Bernard Fraysse1, Chris James1,2, Olivier Deguine1, Olivier Sterkers3, Didier Bouccara3, Alain Robier4

1Hôpital Purpan, Toulouse, France/2Cochlear France, Toulouse, France/3AP-HP Hôpital Beaujon, Clichy, France/4Hôpital Bretonneau, Tours, France

OBJECTIVES: Many candidates for cochlear implantation within “expanded” indications will have significant low-frequency residual hearing coupled with thresholds which exceed 90dB in the mid to high frequencies; thereby depriving them of information important for understanding speech. Over recent years “Hybrid” or “electro-acoustic” stimulation has been proposed which allows the combined benefits of electric and acoustic stimulation in the implanted ear, such as greatly improved speech recognition in noise. One question currently under discussion is: Would shorter electrodes provide equivalent performance to standard “long” electrodes if hearing was lost? We hypothesised that the performance of candidates for “short” electrode is biased compared to those who would at present receive a “long” electrode. As well, a basis for the choice of electrode based upon audiometric and radiological characteristics was developed.

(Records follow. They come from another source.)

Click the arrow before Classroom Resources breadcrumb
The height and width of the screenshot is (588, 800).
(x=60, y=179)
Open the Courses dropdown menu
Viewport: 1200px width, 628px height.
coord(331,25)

METHOD: A retrospective analysis was performed upon data from a study of hearing conservation and speech recognition for 31 patients implanted with Nucleus 24 Contour Advance. 13/31 had pre-operative thresholds 60dBHL at 500Hz and classed as candidates for a “short” electrode according to clinical trial criteria. Correlations were computed between thresholds and speech recognition scores.

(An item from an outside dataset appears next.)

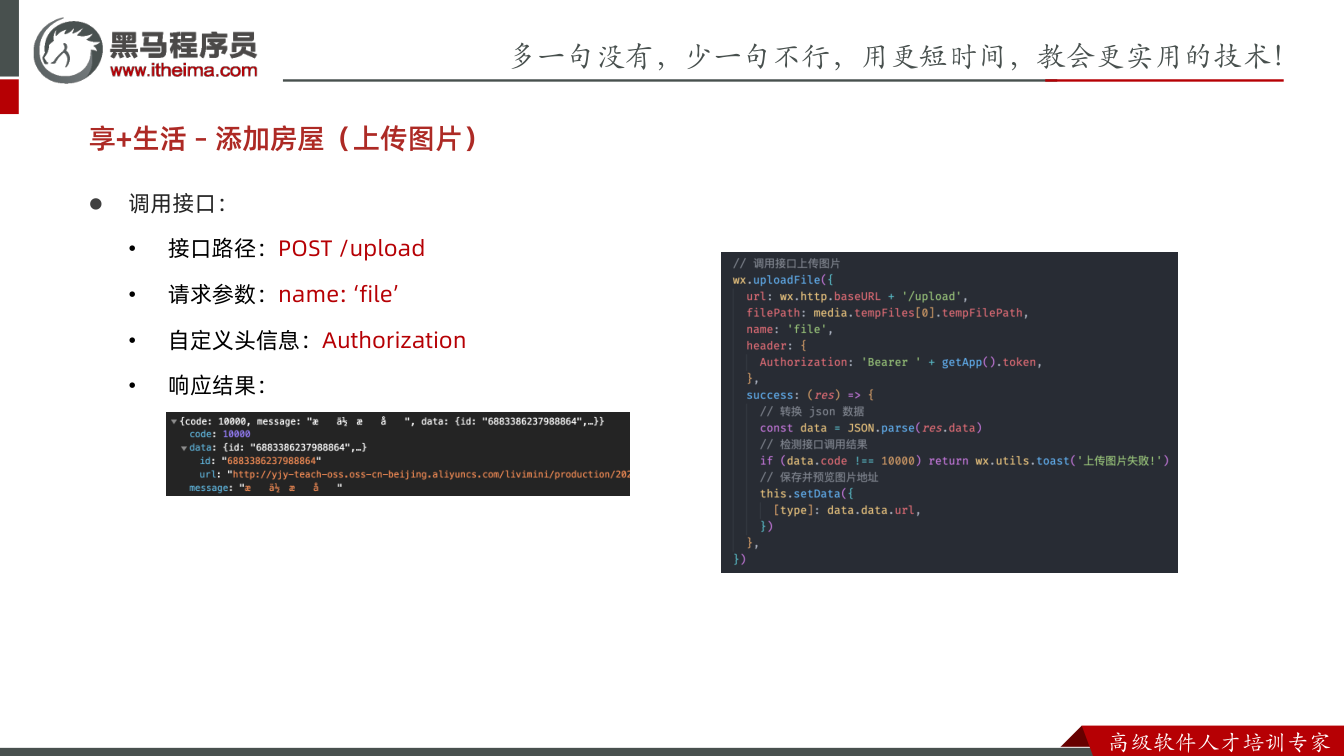Open the console response screenshot image
This screenshot has height=756, width=1344.
click(x=398, y=454)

RESULTS: Mean increases in speech recognition were 42%age points in quiet and 51%age points in 10dBSNR noise. Notably, the 13 patients classed as “short” electrode candidates had pre-operatively significantly greater speech recognition in noise (mean 27% vs 10%) compared to the “long” candidates, with a trend for greater scores for words presented in quiet (29% vs 17%). However, post-operatively there were no significant differences in performance between the two groups. There were no significant correlations between recognition scores and acoustic thresholds, pre- and post-operatively.

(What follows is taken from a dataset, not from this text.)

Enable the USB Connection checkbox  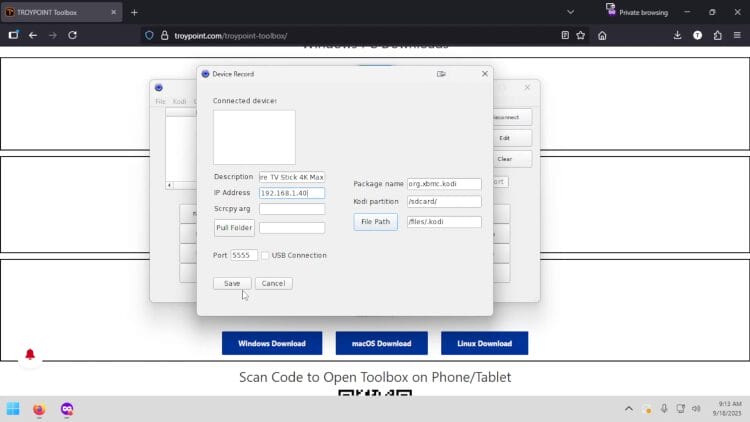[265, 255]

CONCLUSIONS: Cochlear implantation gave substantial speech recognition benefit in this group of marginal candidates whether or not residual hearing was preserved. There was no overall difference observed in outcomes for “short” electrode candidates who received the same standard electrode as “long” electrode candidates. Therefore differences in mean performance between populations of“long” and “short” electrode users can be attributed to the type of  electrode. The authors propose that electrodes should be “as long aspossible” balanced against success in conserving residual hearing.